Whitman, Carpenter, and others. 

 

"Aren't they wonderful?" 

 

Amory tried politely to appreciate them, and gave up laughingly. 

 

"Burne, I think they're the ugliest-looking crowd I ever came across. 

They look like an old man's home." 

 

"Oh, Amory, look at that forehead on Emerson; look at Tolstoi's eyes." 

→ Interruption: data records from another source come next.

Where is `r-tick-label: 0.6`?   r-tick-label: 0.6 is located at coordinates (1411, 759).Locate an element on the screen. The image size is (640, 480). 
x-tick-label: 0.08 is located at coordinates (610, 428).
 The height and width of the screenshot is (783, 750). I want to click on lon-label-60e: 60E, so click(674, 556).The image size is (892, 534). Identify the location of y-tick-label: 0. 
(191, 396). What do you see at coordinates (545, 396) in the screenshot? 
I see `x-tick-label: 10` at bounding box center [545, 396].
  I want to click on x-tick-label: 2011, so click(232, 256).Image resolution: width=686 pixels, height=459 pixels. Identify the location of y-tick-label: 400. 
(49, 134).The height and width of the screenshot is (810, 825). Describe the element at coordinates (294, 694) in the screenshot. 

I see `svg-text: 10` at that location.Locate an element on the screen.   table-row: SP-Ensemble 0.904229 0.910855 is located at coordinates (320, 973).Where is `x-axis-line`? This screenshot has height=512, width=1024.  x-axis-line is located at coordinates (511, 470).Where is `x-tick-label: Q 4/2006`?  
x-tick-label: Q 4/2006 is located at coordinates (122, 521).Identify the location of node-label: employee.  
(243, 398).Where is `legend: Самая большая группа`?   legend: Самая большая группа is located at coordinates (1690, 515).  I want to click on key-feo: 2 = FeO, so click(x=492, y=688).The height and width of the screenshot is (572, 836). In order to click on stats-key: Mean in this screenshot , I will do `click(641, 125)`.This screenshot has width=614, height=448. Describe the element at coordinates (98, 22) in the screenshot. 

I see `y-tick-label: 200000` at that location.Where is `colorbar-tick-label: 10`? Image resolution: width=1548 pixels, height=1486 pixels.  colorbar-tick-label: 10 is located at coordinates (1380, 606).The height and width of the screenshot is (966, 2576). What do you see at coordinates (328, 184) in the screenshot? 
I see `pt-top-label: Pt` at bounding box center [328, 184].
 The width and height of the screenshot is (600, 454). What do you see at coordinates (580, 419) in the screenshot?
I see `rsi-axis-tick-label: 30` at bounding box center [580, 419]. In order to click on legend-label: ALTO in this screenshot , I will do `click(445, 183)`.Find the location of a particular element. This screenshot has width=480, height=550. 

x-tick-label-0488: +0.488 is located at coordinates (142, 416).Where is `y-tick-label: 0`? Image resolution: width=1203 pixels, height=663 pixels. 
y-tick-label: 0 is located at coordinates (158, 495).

His tone was reproachful. 

 

Amory shook his head. 

 

"No! Call them remarkable-looking or anything you want--but ugly they 

certainly are." 

 

Unabashed, Burne ran his hand lovingly across the spacious foreheads, 

and piling up the pictures put them back in his desk. 

 

Walking at night was one of his favorite pursuits, and one night he 

persuaded Amory to accompany him. 

 

"I hate the dark," Amory objected. "I didn't use to--except when I was 

particularly imaginative, but now, I really do--I'm a regular fool about 

it." 

 

"That's useless, you know." 

 

"Quite possibly." 

 

"We'll go east," Burne suggested, "and down that string of roads through 

the woods." 

 

"Doesn't sound very appealing to me," admitted Amory reluctantly, "but 

let's go." 

 

They set off at a good gait, and for an hour swung along in a brisk 

argument until the lights of Princeton were luminous white blots behind 

them. 

 

"Any person with any imagination is bound to be afraid," said Burne 

earnestly. "And this very walking at night is one of the things I was 

afraid about. I'm going to tell you why I can walk anywhere now and not 

be afraid." 

 

"Go on," Amory urged eagerly. They were striding toward the woods, 

Burne's nervous, enthusiastic voice warming to his subject.